Days at the Morisaki Bookshop
- Author: Satoshi Yagisawa
- Original title: 森崎書店の日々
- Translator: Eric Ozawa
- Language: Japanese
- Genre: Slice-of-life, literary fiction
- Publisher: Shogakukan (JP) Harper Perennial (US)
- Publication date: 7 September 2010 (JP)
- Publication place: Japan
- Published in English: 4 July 2023
- Media type: Print (paperback), e-book, audiobook
- Pages: 208 p. (Japanese 1st ed.) 160 p. (English 1st ed.)
- ISBN: 978-4-09-408545-7
- Followed by: More Days at the Morisaki Bookshop

= Days at the Morisaki Bookshop =

2010 novel by Satoshi Yagisawa

Days at the Morisaki Bookshop (Japanese: 森崎書店の日々, Morisaki Shoten no Hibi) is the debut novel by the Japanese writer Satoshi Yagisawa. First published in Japan in 2010, it follows a young woman who rebuilds her life while living and working in her uncle's secondhand bookshop in Tokyo's Kanda–Jinbōchō district. The book won the third Chiyoda Literature Prize and became a national bestseller. An English translation by Eric Ozawa was released worldwide by Harper Perennial in July 2023.

==Plot==
Takako, a 25-year-old office worker, is devastated when her boyfriend Hideaki announces he is marrying someone else. After quitting her job, she retreats to her apartment until her divorced uncle Satoru invites her to move into the cramped second floor of the Morisaki Bookshop, his bookstore in Jinbōchō. Surrounded by musty stacks and eccentric regulars, Takako slowly rediscovers pleasure in reading and begins to heal.

Takako gradually settles into life at the bookshop, and reconnects with Satoru. When Hideaki suddenly contacts her, Takako tells Satoru how poorly her ex-boyfriend treated her. Satoru insists that they confront Hideaki to extract an apology. Hideaki refuses to acknowledge them, but Takako is able to finally express her anger and unhappiness towards how Hideaki took advantage of her. Finally able to emotionally move on, she finds a new job at a more laid-back design firm, finally prepares to leave the bookshop, and waves a grateful goodbye to Satoru, thankful for her new life.

About one year after Takako moves out, Satoru's estranged partner Momoko appears. While the couple refuses to acknowledge their time apart, Takako grows curious and resents Momoko for abandoning Satoru. Takako also meets a young man at the local cafe, who she recalls was a regular customer at the Morisaki Bookshop and discovers that he is pining after his ex-girlfriend.

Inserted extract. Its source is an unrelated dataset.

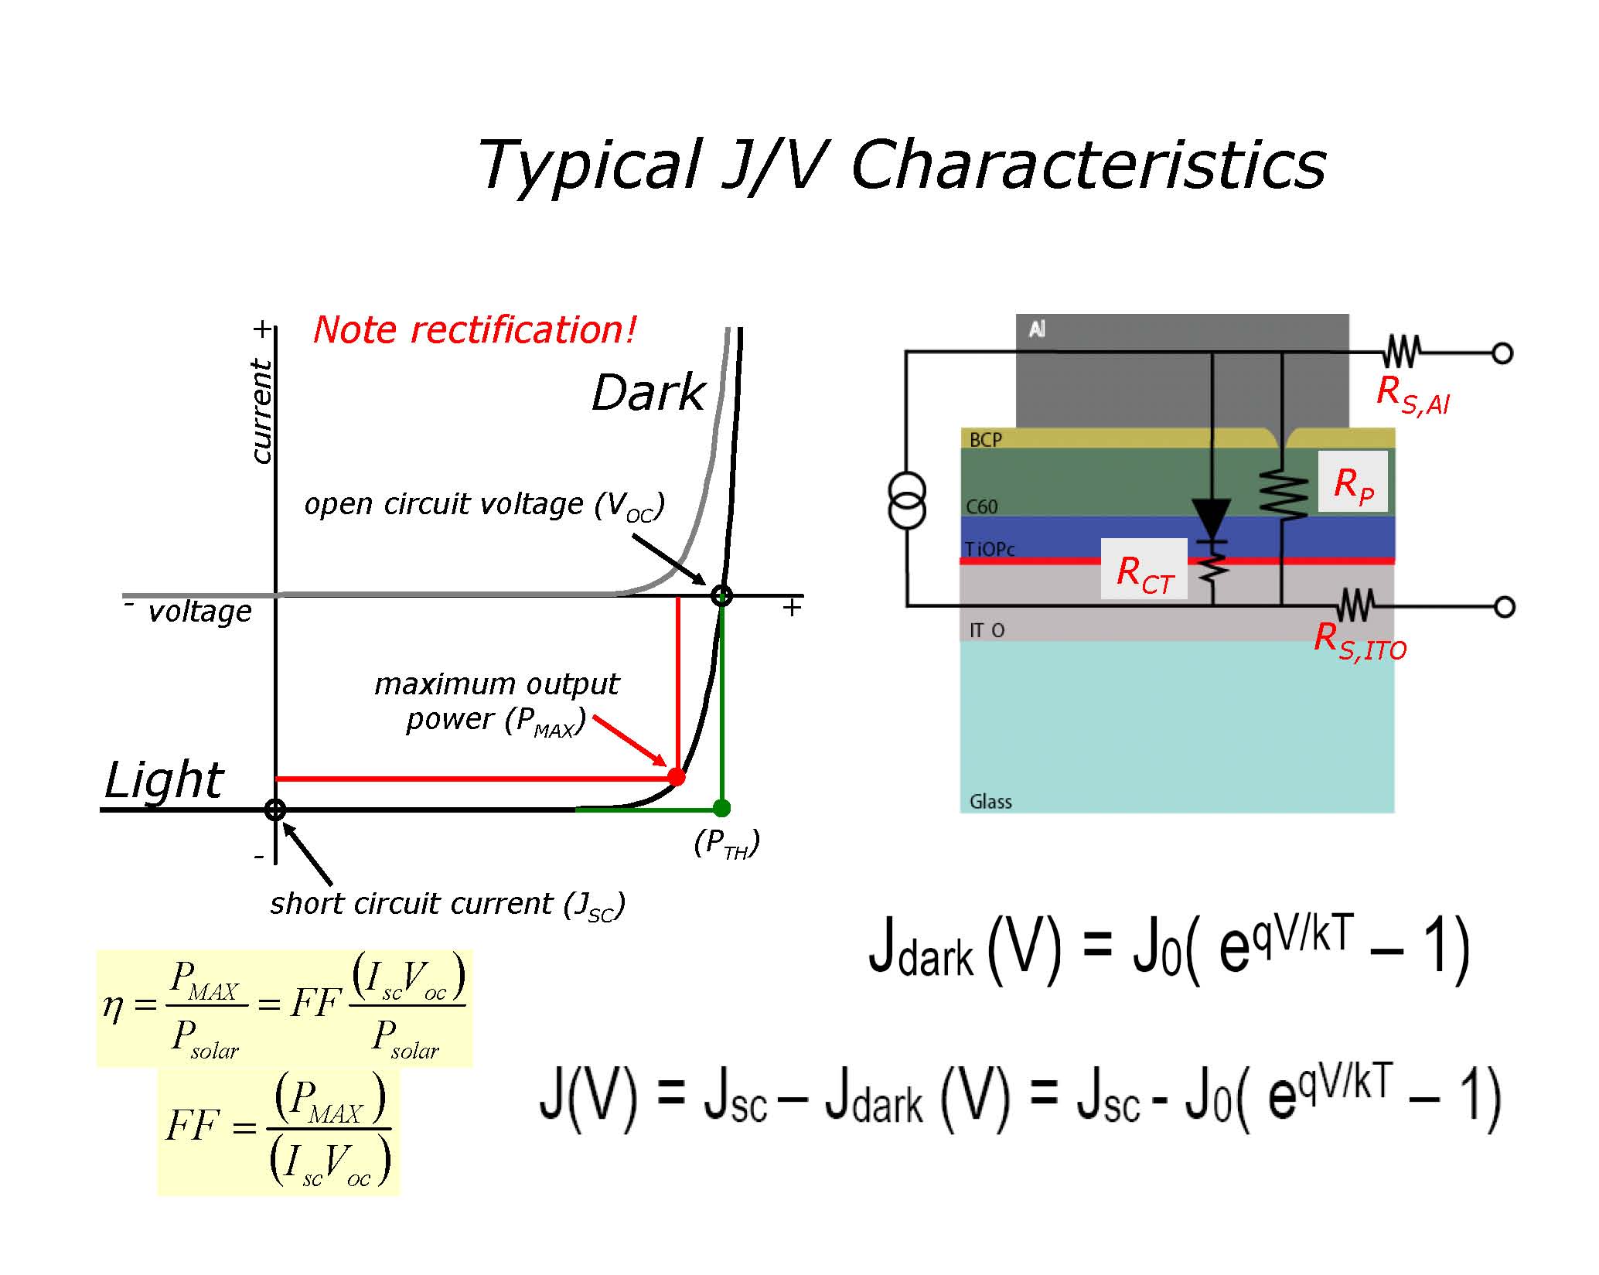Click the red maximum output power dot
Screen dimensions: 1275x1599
(x=676, y=776)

While she and her aunt reacquaint, Momoko invites Takako to a trip in the mountains, where she reveals her cancer as the reason for her disappearance, so as to avoid hurting Satoru in the event of her death. As Momoko and Takako grow closer, Satoru also learns and comes to terms with Momoko's health crisis.

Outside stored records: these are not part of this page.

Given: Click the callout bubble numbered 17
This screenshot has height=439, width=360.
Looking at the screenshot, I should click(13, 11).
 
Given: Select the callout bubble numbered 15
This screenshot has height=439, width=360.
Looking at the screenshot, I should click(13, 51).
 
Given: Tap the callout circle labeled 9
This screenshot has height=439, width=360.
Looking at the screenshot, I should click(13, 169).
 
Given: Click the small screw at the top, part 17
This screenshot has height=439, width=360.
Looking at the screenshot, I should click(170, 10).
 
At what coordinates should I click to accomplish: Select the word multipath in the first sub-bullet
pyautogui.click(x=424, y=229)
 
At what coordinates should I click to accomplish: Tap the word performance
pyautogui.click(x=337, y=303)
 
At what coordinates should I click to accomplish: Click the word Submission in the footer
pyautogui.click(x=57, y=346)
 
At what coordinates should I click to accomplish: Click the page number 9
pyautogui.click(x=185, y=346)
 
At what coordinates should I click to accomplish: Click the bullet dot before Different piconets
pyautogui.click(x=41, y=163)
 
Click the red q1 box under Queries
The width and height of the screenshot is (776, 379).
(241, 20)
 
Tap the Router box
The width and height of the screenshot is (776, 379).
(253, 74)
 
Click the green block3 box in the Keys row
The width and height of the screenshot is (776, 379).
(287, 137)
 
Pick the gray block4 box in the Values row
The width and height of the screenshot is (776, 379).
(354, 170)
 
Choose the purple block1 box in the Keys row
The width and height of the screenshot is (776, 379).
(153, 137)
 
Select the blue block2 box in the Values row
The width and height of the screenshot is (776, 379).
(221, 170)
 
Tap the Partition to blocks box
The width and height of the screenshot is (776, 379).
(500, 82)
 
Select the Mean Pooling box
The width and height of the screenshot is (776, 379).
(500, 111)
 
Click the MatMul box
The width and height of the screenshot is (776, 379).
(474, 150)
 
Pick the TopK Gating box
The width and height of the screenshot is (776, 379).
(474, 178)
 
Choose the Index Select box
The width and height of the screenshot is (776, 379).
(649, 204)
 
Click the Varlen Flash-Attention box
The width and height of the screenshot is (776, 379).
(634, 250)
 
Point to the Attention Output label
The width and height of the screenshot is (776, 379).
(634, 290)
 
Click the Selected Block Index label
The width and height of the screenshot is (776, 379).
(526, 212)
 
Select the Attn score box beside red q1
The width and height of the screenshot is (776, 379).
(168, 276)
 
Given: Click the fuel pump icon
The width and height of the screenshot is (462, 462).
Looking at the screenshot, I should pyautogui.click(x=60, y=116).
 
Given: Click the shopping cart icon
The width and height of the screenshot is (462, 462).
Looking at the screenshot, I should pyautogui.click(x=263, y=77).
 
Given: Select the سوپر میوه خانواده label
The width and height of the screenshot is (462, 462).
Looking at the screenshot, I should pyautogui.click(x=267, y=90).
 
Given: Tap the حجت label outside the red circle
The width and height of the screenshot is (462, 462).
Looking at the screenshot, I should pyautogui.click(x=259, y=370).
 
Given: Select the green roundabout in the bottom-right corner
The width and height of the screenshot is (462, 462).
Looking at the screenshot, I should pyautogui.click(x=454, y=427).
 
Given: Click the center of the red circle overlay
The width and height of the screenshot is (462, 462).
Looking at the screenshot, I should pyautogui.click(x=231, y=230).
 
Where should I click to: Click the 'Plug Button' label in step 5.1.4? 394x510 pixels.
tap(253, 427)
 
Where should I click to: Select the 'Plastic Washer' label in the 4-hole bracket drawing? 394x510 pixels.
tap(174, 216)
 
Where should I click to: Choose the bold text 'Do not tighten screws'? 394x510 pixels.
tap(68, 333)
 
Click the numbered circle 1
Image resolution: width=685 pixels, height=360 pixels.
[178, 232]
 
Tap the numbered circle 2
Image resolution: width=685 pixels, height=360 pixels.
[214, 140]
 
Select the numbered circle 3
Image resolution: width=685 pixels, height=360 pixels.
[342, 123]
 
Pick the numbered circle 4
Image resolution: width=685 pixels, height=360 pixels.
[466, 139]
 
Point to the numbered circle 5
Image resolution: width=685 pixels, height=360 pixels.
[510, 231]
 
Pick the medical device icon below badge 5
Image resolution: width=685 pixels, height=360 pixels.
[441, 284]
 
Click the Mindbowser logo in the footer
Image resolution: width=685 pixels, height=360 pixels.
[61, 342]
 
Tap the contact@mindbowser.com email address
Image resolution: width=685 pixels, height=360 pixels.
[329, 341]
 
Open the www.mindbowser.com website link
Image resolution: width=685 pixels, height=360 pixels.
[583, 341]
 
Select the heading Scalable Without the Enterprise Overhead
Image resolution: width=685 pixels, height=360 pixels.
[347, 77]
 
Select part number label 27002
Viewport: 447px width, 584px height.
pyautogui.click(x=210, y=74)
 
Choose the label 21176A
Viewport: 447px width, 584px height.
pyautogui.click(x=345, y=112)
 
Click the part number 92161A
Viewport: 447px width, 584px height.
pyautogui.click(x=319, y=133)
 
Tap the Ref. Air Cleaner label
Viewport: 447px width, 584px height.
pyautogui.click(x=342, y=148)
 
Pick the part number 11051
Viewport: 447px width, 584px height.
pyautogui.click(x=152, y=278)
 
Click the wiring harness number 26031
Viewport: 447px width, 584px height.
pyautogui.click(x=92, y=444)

==Background and publication==
Yagisawa submitted the manuscript to the Chiyoda Literature Prize, where it won the grand prize in 2009. Shogakukan published the novel as a paperback on 7 September 2010, later adding the short epilogue “The Return of Momoko.” A full sequel, More Days at the Morisaki Bookshop (続・森崎書店の日々), appeared in 2011.

===English translation===
The first authorised English edition, translated by Eric Ozawa, was published by Harper Perennial on 4 July 2023. A translation of the sequel followed in 2024.

==Film adaptation==
The novel was adapted into a feature film of the same title directed by Asako Hyuga and released theatrically in Japan on 23 October 2010.

==Reception==
Days at the Morisaki Bookshop was warmly received by readers and critics, remaining on Japanese bestseller lists for several months. English-language reviewers praised the novel’s gentle atmosphere and its celebration of reading. The translation was shortlisted for the 2024 British Book Awards in the Debut Book category.